Temptation, genes, and farting in public

‘Crime rates go down on wet days’ said Nick Ross to the Festival followers who had made their way through the rain to the midday talk at the Swindon Arts Centre.

‘Furthermore, all crime rates have come down in the last thirty years, despite the scarcity of shop counters leading us to temptation, so don’t believe what you read in the papers or see on TV’.

Former television crime-buster was now myth-busting. After Nick’s fascinating and informative talk, rated by many one of the best of the Fest, life on the mean streets of Swindon did not seem so bad. More danger maybe in the town’s theatres, since eighty percent of the notionally law-abiding members of the audience admitted to former crimes.

And then on came geneticist Steve Jones to tell us that nurture has it over nature, or at least that genes can be encouraged or discouraged to take us one way or the other. He began by promising to retell the Bible as science but allowed himself to get side-tracked by racehorse breeding and graphs, and failed to return to the good book. So, in order to discover what he’d intended to tell, we had to buy his good book. A shrewd bit of salesmanship by the passionate prof or merely a mental lapse?

No such gaffs by the terrific Tom Holland, who, after hailing Swindon the cultural capital of Wiltshire, without any discernable irony, swept through the ancient world with a youthful and linguistic delight that never faltered, even for the gory bits.
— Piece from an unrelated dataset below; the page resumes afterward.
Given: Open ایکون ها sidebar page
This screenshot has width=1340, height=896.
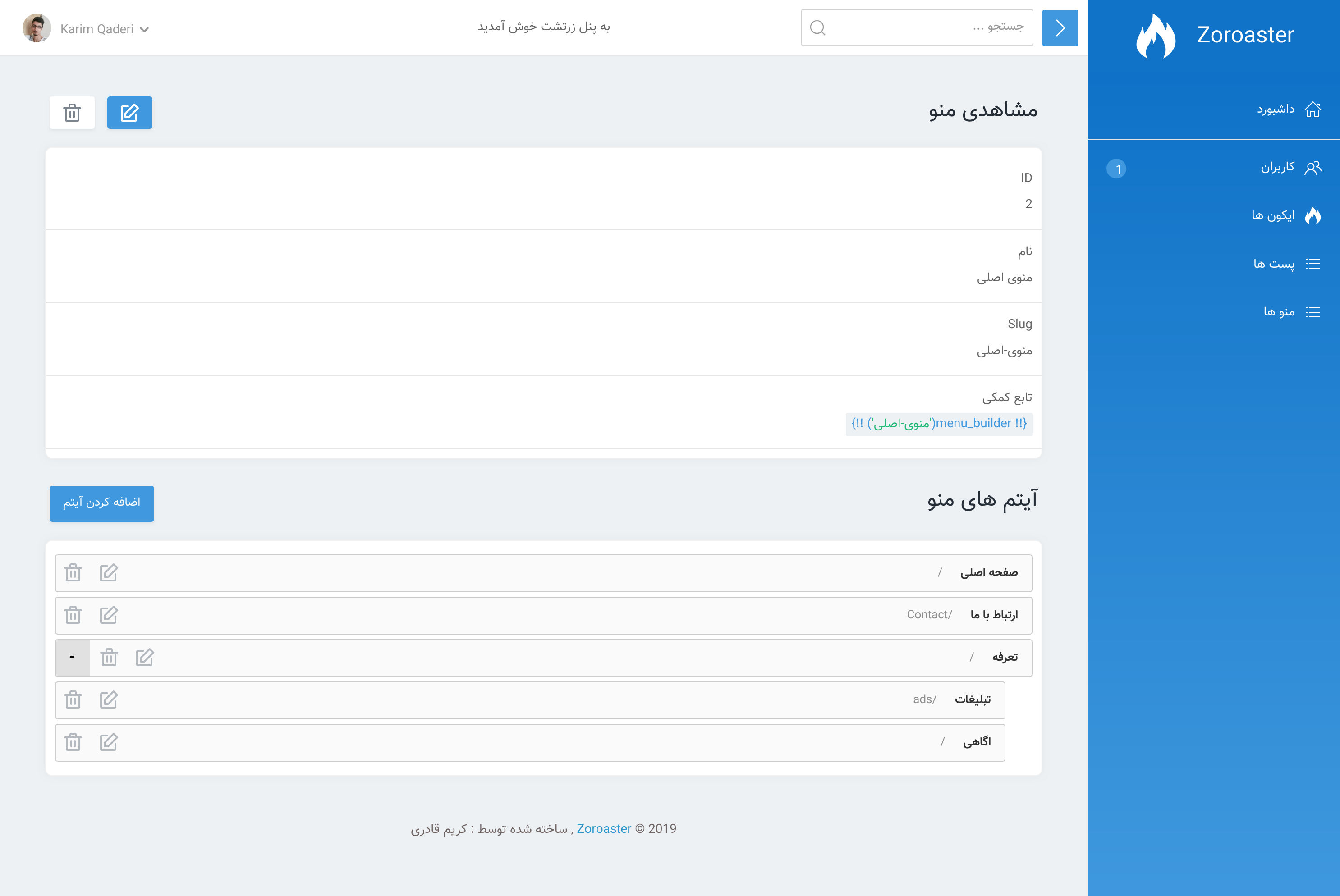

He got laughs too, for example, when claiming that Sodomites happily farted in public. Not only did his talk finish precisely on time, he also fuelled debate in the Q&A by keeping to his word to ‘leave combustible propositions to the end.’

Meanwhile, in a converted cowshed, Professor Chris Rhodes told members of Swindon Climate Action Network that universities need to re-examine what they are teaching if future generations are to be ready for climate change.

We are certainly ready for the final three days of the twentieth Swindon Festival of Literature.